TASK REQUIREMENTS:
All of the data below needs to be set down again, exactly as shown.

EXERCISE INPUTS:
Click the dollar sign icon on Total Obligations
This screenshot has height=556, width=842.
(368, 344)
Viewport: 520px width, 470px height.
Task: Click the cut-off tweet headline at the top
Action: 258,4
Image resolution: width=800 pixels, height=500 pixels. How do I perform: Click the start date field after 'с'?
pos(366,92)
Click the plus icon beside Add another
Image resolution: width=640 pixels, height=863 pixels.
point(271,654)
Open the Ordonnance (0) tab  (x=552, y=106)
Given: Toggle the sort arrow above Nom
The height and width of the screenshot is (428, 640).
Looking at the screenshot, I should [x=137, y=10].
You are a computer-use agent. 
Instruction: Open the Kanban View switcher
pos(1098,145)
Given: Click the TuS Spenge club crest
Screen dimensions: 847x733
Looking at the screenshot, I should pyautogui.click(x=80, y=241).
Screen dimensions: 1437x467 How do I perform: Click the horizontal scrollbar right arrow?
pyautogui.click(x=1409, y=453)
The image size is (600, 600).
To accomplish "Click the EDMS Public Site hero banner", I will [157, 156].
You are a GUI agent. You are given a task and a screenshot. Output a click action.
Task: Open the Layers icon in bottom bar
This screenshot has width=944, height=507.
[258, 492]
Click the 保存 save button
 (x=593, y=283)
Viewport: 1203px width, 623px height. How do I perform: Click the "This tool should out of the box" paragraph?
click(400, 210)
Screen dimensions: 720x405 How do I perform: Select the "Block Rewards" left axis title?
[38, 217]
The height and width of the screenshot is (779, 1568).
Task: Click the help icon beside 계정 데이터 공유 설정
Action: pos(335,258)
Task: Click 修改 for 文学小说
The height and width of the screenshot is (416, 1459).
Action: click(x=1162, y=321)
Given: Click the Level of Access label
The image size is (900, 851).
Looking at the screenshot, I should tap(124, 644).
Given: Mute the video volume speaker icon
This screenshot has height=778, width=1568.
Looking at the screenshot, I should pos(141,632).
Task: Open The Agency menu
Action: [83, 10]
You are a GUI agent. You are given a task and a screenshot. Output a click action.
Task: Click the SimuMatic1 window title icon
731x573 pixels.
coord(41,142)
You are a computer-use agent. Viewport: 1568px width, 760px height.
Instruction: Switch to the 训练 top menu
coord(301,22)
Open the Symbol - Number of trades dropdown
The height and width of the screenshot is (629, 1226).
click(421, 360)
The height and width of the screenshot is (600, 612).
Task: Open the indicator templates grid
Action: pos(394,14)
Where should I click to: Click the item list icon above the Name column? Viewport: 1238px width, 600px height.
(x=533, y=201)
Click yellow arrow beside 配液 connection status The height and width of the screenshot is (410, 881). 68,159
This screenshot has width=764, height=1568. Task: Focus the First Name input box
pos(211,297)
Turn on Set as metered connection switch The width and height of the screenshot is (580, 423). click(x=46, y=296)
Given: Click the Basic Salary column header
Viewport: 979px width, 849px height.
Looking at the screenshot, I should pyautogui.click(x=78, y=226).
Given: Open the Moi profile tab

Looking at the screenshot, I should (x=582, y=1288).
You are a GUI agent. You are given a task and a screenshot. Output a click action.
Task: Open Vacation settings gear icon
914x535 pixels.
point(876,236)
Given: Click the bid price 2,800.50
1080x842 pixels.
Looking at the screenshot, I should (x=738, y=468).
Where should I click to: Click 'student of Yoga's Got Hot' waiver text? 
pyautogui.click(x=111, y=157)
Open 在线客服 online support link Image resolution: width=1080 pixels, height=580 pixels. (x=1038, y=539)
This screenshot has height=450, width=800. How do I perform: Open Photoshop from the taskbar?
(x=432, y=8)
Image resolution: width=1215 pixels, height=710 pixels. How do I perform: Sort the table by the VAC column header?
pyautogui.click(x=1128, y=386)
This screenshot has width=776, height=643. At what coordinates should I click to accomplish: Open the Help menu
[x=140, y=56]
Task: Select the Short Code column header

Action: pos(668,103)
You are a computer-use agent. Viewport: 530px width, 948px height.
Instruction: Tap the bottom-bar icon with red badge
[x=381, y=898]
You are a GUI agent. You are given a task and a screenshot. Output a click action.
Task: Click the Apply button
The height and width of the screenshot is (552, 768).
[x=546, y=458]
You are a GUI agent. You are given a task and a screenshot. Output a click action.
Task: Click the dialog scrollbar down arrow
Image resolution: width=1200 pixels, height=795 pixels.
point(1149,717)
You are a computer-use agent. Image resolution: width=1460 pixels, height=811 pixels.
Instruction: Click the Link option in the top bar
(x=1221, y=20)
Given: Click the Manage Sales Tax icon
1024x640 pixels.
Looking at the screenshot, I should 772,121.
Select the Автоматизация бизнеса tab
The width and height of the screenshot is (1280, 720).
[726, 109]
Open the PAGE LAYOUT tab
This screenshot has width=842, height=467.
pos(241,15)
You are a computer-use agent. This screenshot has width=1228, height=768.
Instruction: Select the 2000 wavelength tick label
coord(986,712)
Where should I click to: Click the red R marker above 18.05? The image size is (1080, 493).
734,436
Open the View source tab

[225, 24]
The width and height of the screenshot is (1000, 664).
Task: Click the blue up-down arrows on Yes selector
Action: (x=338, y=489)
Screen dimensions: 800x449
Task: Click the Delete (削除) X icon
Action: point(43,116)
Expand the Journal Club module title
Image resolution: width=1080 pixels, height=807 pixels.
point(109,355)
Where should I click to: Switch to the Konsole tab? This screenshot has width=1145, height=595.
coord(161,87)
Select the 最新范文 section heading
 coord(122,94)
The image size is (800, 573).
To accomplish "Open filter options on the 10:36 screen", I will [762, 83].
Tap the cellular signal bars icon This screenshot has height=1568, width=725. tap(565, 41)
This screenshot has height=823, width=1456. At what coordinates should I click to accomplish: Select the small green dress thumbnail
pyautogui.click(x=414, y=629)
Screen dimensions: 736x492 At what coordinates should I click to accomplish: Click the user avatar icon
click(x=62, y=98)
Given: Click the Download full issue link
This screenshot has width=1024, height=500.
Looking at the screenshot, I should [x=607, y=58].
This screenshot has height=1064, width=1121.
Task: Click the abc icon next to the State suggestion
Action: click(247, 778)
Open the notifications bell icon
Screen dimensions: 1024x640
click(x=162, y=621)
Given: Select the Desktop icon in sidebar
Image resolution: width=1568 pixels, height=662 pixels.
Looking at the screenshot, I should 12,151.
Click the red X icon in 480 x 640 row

TASK OUTPUT:
Click the dollar sign icon on Total Obligations
This screenshot has height=556, width=842.
(368, 344)
Viewport: 520px width, 470px height.
Task: Click the cut-off tweet headline at the top
Action: 258,4
Image resolution: width=800 pixels, height=500 pixels. How do I perform: Click the start date field after 'с'?
pos(366,92)
Click the plus icon beside Add another
Image resolution: width=640 pixels, height=863 pixels.
point(271,654)
Open the Ordonnance (0) tab  (x=552, y=106)
Given: Toggle the sort arrow above Nom
The height and width of the screenshot is (428, 640).
Looking at the screenshot, I should [x=137, y=10].
You are a computer-use agent. 
Instruction: Open the Kanban View switcher
pos(1098,145)
Given: Click the TuS Spenge club crest
Screen dimensions: 847x733
Looking at the screenshot, I should pyautogui.click(x=80, y=241).
Screen dimensions: 1437x467 How do I perform: Click the horizontal scrollbar right arrow?
pyautogui.click(x=1409, y=453)
The image size is (600, 600).
To accomplish "Click the EDMS Public Site hero banner", I will [157, 156].
You are a GUI agent. You are given a task and a screenshot. Output a click action.
Task: Open the Layers icon in bottom bar
This screenshot has width=944, height=507.
[258, 492]
Click the 保存 save button
 (x=593, y=283)
Viewport: 1203px width, 623px height. How do I perform: Click the "This tool should out of the box" paragraph?
click(400, 210)
Screen dimensions: 720x405 How do I perform: Select the "Block Rewards" left axis title?
[38, 217]
The height and width of the screenshot is (779, 1568).
Task: Click the help icon beside 계정 데이터 공유 설정
Action: pos(335,258)
Task: Click 修改 for 文学小说
The height and width of the screenshot is (416, 1459).
Action: click(x=1162, y=321)
Given: Click the Level of Access label
The image size is (900, 851).
Looking at the screenshot, I should tap(124, 644).
Given: Mute the video volume speaker icon
This screenshot has height=778, width=1568.
Looking at the screenshot, I should pos(141,632).
Task: Open The Agency menu
Action: [83, 10]
You are a GUI agent. You are given a task and a screenshot. Output a click action.
Task: Click the SimuMatic1 window title icon
731x573 pixels.
coord(41,142)
You are a computer-use agent. Viewport: 1568px width, 760px height.
Instruction: Switch to the 训练 top menu
coord(301,22)
Open the Symbol - Number of trades dropdown
The height and width of the screenshot is (629, 1226).
click(421, 360)
The height and width of the screenshot is (600, 612).
Task: Open the indicator templates grid
Action: pos(394,14)
Where should I click to: Click the item list icon above the Name column? Viewport: 1238px width, 600px height.
(x=533, y=201)
Click yellow arrow beside 配液 connection status The height and width of the screenshot is (410, 881). 68,159
This screenshot has width=764, height=1568. Task: Focus the First Name input box
pos(211,297)
Turn on Set as metered connection switch The width and height of the screenshot is (580, 423). click(x=46, y=296)
Given: Click the Basic Salary column header
Viewport: 979px width, 849px height.
Looking at the screenshot, I should pyautogui.click(x=78, y=226).
Given: Open the Moi profile tab

Looking at the screenshot, I should (x=582, y=1288).
You are a GUI agent. You are given a task and a screenshot. Output a click action.
Task: Open Vacation settings gear icon
914x535 pixels.
point(876,236)
Given: Click the bid price 2,800.50
1080x842 pixels.
Looking at the screenshot, I should (x=738, y=468).
Where should I click to: Click 'student of Yoga's Got Hot' waiver text? 
pyautogui.click(x=111, y=157)
Open 在线客服 online support link Image resolution: width=1080 pixels, height=580 pixels. (x=1038, y=539)
This screenshot has height=450, width=800. How do I perform: Open Photoshop from the taskbar?
(x=432, y=8)
Image resolution: width=1215 pixels, height=710 pixels. How do I perform: Sort the table by the VAC column header?
pyautogui.click(x=1128, y=386)
This screenshot has width=776, height=643. At what coordinates should I click to accomplish: Open the Help menu
[x=140, y=56]
Task: Select the Short Code column header

Action: pos(668,103)
You are a computer-use agent. Viewport: 530px width, 948px height.
Instruction: Tap the bottom-bar icon with red badge
[x=381, y=898]
You are a GUI agent. You are given a task and a screenshot. Output a click action.
Task: Click the Apply button
The height and width of the screenshot is (552, 768).
[x=546, y=458]
You are a GUI agent. You are given a task and a screenshot. Output a click action.
Task: Click the dialog scrollbar down arrow
Image resolution: width=1200 pixels, height=795 pixels.
point(1149,717)
You are a computer-use agent. Image resolution: width=1460 pixels, height=811 pixels.
Instruction: Click the Link option in the top bar
(x=1221, y=20)
Given: Click the Manage Sales Tax icon
1024x640 pixels.
Looking at the screenshot, I should 772,121.
Select the Автоматизация бизнеса tab
The width and height of the screenshot is (1280, 720).
[726, 109]
Open the PAGE LAYOUT tab
This screenshot has width=842, height=467.
pos(241,15)
You are a computer-use agent. This screenshot has width=1228, height=768.
Instruction: Select the 2000 wavelength tick label
coord(986,712)
Where should I click to: Click the red R marker above 18.05? The image size is (1080, 493).
734,436
Open the View source tab

[225, 24]
The width and height of the screenshot is (1000, 664).
Task: Click the blue up-down arrows on Yes selector
Action: (x=338, y=489)
Screen dimensions: 800x449
Task: Click the Delete (削除) X icon
Action: point(43,116)
Expand the Journal Club module title
Image resolution: width=1080 pixels, height=807 pixels.
point(109,355)
Where should I click to: Switch to the Konsole tab? This screenshot has width=1145, height=595.
coord(161,87)
Select the 最新范文 section heading
 coord(122,94)
The image size is (800, 573).
To accomplish "Open filter options on the 10:36 screen", I will [762, 83].
Tap the cellular signal bars icon This screenshot has height=1568, width=725. tap(565, 41)
This screenshot has height=823, width=1456. At what coordinates should I click to accomplish: Select the small green dress thumbnail
pyautogui.click(x=414, y=629)
Screen dimensions: 736x492 At what coordinates should I click to accomplish: Click the user avatar icon
click(x=62, y=98)
Given: Click the Download full issue link
This screenshot has width=1024, height=500.
Looking at the screenshot, I should [x=607, y=58].
This screenshot has height=1064, width=1121.
Task: Click the abc icon next to the State suggestion
Action: click(247, 778)
Open the notifications bell icon
Screen dimensions: 1024x640
click(x=162, y=621)
Given: Select the Desktop icon in sidebar
Image resolution: width=1568 pixels, height=662 pixels.
Looking at the screenshot, I should 12,151.
Click the red X icon in 480 x 640 row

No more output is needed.